Hospitals Report Linezolid Resistance

Kate Traynor

Researchers in Chicago urge that clinicians test the susceptibility of vancomycin-resistant enterococci to linezolid before prescribing this new antimicrobial to patients.

The researchers made their recommendation after studying the medical course of five patients infected with vancomycin-resistant Enterococcus faecium (VREF) who received linezolid but then showed signs of emergent resistance to treatment. Four of the five patients who harbored linezolid-resistant VREF were transplant recipients, and the fifth had been hospitalized for repair of an aortic aneurysm. Resistance arose after about three to six weeks of therapy with linezolid, which is used to treat VREF infections.

The five patients had been treated at three Chicago area hospitals in the last three months of 2000. Since then, those hospitals test all isolates of VREF for susceptibility to linezolid, the researchers reported in the April 14 issue of Lancet (PDF). At the time the researchers submitted their report for publication, one of the 45 hospital patients infected with VREF had been found to harbor a linezolid-resistant isolate—a frequency about twice as high as that cited by linezolid's manufacturer during a compassionate-use program for the antimicrobial.

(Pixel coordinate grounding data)
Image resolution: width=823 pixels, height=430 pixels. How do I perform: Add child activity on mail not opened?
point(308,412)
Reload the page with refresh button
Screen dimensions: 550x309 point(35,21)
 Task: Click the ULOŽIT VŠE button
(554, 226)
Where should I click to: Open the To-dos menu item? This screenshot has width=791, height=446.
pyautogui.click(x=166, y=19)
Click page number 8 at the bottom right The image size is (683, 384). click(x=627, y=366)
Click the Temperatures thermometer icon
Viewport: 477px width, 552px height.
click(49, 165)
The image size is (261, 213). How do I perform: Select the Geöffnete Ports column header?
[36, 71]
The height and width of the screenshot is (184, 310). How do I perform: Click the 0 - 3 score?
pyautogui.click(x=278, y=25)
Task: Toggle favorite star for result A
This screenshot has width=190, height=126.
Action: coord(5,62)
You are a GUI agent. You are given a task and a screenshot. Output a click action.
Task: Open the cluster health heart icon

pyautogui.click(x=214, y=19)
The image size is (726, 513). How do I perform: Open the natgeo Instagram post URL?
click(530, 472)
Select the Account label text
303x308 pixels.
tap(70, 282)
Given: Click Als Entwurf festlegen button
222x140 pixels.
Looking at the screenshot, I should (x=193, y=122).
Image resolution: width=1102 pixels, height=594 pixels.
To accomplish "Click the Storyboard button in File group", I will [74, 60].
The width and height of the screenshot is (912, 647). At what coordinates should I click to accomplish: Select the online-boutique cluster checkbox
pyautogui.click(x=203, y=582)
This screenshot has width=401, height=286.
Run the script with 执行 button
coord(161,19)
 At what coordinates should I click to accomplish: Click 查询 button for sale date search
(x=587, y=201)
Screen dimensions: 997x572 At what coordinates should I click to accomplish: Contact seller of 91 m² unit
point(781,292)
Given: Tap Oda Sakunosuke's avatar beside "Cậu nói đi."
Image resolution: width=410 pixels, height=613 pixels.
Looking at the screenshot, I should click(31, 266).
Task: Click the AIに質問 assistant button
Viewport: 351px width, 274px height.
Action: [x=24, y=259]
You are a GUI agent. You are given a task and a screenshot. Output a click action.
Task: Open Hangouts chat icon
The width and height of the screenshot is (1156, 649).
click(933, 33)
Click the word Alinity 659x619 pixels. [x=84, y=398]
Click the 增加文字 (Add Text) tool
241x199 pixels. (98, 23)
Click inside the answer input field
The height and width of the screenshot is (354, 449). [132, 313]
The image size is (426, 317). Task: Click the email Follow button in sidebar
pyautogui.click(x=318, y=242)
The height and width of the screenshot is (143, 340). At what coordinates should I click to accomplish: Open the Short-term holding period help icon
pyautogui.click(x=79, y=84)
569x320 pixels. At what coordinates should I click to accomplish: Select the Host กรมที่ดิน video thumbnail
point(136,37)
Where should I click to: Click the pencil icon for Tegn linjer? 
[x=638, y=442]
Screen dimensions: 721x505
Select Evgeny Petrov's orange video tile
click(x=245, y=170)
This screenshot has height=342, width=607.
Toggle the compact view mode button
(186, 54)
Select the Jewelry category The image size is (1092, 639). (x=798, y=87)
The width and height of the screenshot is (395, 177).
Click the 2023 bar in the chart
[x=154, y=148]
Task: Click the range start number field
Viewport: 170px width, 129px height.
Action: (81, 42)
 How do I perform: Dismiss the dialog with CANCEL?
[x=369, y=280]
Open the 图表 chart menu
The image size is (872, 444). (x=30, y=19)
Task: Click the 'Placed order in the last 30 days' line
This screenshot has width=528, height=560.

→ **Directions**:
1. According to the linezolid resistance article, after roughly how long on linezolid did resistance arise?
2. Continue the linezolid resistance article from its final sentence.
The data come from a source separate from the linezolid resistance article.

→ **Results of the tasks**:
1. After about three to six weeks of linezolid therapy.

2.
Two of the five original patients responded well to linezolid therapy despite the development of bacterial resistance to the drug, the researchers said. The other three patients, two of whom later died, were switched to quinupristin–dalfopristin after their infection sites were found to harbor linezolid-resistant bacteria. None of the linezolid-resistant bacteria cultured from the patients became resistant to quinupristin–dalfopristin.

Linezolid, manufactured by Pharmacia Corp. under the brand name Zyvox, was approved by the Food and Drug Administration (FDA) a year ago and is the first oxazolidinone available for use in this country. In response to the Lancet article, Pharmacia issued a press release stating that the recent findings were in line with those encountered during clinical trials of Zyvox. The company described the patients in the Lancet article as having unusually complicated infections and other illnesses that led to the emergence of linezolid resistance.

Pharmacia also noted that VREF is the only bacterial strain in which linezolid resistance has ever been confirmed and stressed that the antimicrobial is an important product for treating VREF infections.